Ciphers: aes128-ctr, aes192-ctr, aes256-ctr.
MAC: hmac-sha2-512-etm@openssh.com, hmac-sha2-256-etm@openssh.com, hmac-sha2-512, hmac-sha2-256.
CLI имеет два режима работы — режим диагностики и мониторинга, и режим конфигурации. После успешной авторизации в CLI вы попадаете в режим диагностики и мониторинга.
В режиме диагностики и мониторинга доступны команды:
проверки доступности сетевых ресурсов;
просмотра статистики и информации об интерфейсах;
просмотра информации о записях ARP;
отслеживания пакетов по установленным правилам;
мониторинга трафика;
просмотра информации о маршрутах;
мониторинга состояния кластера;
мониторинга заблокированных СОВ IP-адресов;
отображения системной информации;
диагностики работы протоколов динамической маршрутизации;
просмотра информации об авторизованных пользователях.
Приглашение командной строки в режиме диагностики и мониторинга имеет следующий вид:
Admin@nodename>
Настройка устройства производится в режиме конфигурации.

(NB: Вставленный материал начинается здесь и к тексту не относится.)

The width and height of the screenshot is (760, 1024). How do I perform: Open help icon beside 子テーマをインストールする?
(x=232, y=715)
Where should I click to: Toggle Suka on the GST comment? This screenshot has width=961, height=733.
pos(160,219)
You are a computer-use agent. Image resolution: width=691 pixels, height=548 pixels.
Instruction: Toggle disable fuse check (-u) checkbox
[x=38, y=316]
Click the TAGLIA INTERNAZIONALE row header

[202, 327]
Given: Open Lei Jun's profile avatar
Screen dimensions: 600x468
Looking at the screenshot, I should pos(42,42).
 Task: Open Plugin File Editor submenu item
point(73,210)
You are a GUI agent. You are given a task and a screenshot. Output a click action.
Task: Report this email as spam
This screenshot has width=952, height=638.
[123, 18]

Для перехода в режим конфигурации используйте команду:
Admin@nodename> configure
После перехода в режим конфигурации приглашение командной строки будет выглядеть следующим образом:
Admin@nodename#
Для просмотра доступных команд, возможных параметров команды, или автодополнения ввода команды используйте клавишу «Tab».

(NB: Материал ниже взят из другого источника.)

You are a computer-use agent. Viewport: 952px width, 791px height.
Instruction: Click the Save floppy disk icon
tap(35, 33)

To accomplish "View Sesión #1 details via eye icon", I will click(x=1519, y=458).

В подсказке могут использоваться следующие вспомогательные символы:
«*» — обязательное поле в командах create и ряде других команд;
«+» — необязательное или вариативное поле;
«>» — вложенное поле, после его введения предыдущий список полей становится недоступным, появляется новый список полей, которые можно ввести.
Например:
Admin@nodename# set network virtual-router default
+ interfaces List of network interfaces attached to this virtual router
> routes List of static network routes
Для отмены ввода текущей команды используйте сочетание «Ctrl + C», для просмотра истории команд — «↑» или «↓».
Все команды интерфейса командной строки имеют следующую структуру:
<action> <level> <filter> <configuration_info>
Где:
<action> — действие, которое необходимо выполнить;
<level> — уровень конфигурации;
<filter> — идентификатор объекта, к которому происходит обращение;
<configuration_info> — значение параметров, которые необходимо применить к объекту <filter>.
CLI поддерживает ввод команды в несколько строк (многострочный ввод). Для перехода на новую строку необходимо добавить «\» в конце строки. Начиная со второй строки ввод «\» необязателен. Чтобы завершить ввод необходимо ввести одну пустую строку:
Admin@nodename# set users user example \
... name username1
... enabled on
... groups [ "Default Group" ]
...
Admin@nodename#